The new rule has been a boon to sites like YIMBY and Curbed, and to anyone curious about what exactly is being built in their neighborhood. Before the law, interested parties had to either hope the developer would release a rendering of their project, or navigate the Department of Buildings website to find a vague black-and-white massing diagram.

But it might not last long. While the rule is still on the books and doesn’t seem to be going anywhere, developers and their PR people seem to be realizing that the law does not actually require them to post a full color rendering. Instead, it calls for “a rendering, elevation drawing, or zoning diagram.”

While elevation and zoning diagrams are better than nothing, they fall way short of a full rendering in terms of depicting what a building will look like. A two-dimensional elevation drawing lacks color and says little to nothing about a building’s materials; a zoning diagram at least gives you three dimensions, but little else.

But renderings are valuable to developers, since their initial release can be traded away by press people in exchange for all-important coverage in the New York Times or Wall Street Journal. As a result, at least one PR firm in the city is now advising their clients to post less descriptive zoning diagrams and elevation drawings, rather than full renderings, writing in an email to YIMBY:

In the early days of the “new rules” most people weren’t thinking strategically about the image getting posted on the DOB signage, they were just tossing something up there to comply with the rules. But as most of us know about this new media age, nothing exists in a vacuum.

So we were seeing a lot of early, outdated architectural renderings, ones not meant to be final marketing renderings, getting posted without anyone thinking about the larger impact of these being the first images of projects published by websites like YIMBY, Curbed, etc. And there’s no control over the environment, so we’re talking about the possibility of a tipster’s shaky photo of a graffiti-covered outdated rendering being a building’s introduction to the world. Not ideal.

So we were quick to advise clients on the leeway granted by the new rules, and to be a little bit more cagey about what imagery to put up on the DOB signage – therefore preserving the “reveal” for a more advantageous time and medium. Sorry about that, YIMBY snoops!

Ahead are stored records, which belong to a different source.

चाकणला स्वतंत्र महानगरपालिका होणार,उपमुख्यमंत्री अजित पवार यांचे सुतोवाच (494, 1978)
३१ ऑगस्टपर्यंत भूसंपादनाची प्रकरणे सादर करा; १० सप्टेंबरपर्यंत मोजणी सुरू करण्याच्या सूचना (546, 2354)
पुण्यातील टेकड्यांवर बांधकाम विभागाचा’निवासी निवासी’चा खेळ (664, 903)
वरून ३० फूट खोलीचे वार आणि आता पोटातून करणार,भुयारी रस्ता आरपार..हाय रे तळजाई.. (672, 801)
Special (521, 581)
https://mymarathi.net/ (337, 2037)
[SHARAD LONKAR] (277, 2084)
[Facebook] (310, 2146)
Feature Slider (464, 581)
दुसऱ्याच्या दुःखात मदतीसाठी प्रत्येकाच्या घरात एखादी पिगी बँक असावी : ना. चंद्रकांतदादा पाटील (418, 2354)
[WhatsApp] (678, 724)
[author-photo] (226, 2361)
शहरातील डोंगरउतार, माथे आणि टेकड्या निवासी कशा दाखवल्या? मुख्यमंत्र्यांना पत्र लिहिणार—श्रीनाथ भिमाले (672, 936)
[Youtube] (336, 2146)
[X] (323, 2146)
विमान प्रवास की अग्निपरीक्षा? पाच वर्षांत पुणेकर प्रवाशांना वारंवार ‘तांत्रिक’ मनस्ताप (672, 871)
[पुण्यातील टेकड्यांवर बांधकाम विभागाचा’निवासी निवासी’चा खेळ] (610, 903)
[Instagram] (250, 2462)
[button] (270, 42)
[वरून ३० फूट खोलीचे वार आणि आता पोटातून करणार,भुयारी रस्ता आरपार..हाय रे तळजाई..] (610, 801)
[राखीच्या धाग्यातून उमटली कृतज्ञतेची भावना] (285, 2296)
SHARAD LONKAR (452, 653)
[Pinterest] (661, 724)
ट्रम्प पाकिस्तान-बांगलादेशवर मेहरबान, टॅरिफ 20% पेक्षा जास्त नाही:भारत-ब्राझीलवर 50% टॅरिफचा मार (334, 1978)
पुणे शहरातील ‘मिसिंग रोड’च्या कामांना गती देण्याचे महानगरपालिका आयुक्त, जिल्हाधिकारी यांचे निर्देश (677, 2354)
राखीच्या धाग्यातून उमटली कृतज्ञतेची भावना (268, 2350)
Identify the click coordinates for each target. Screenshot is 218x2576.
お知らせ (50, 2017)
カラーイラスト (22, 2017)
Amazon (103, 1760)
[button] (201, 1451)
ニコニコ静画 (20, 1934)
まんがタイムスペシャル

Requiring everyone to post renderings might be onerous – plenty of small builders, for example, never even produce full color renderings for marketing purposes. But if the city wants to ensure transparency with its construction projects, it should revise the law to require full color renderings wherever possible, and not allow developers to get away with posting an unhelpful elevation drawing just so that they can save their big reveal for the Times.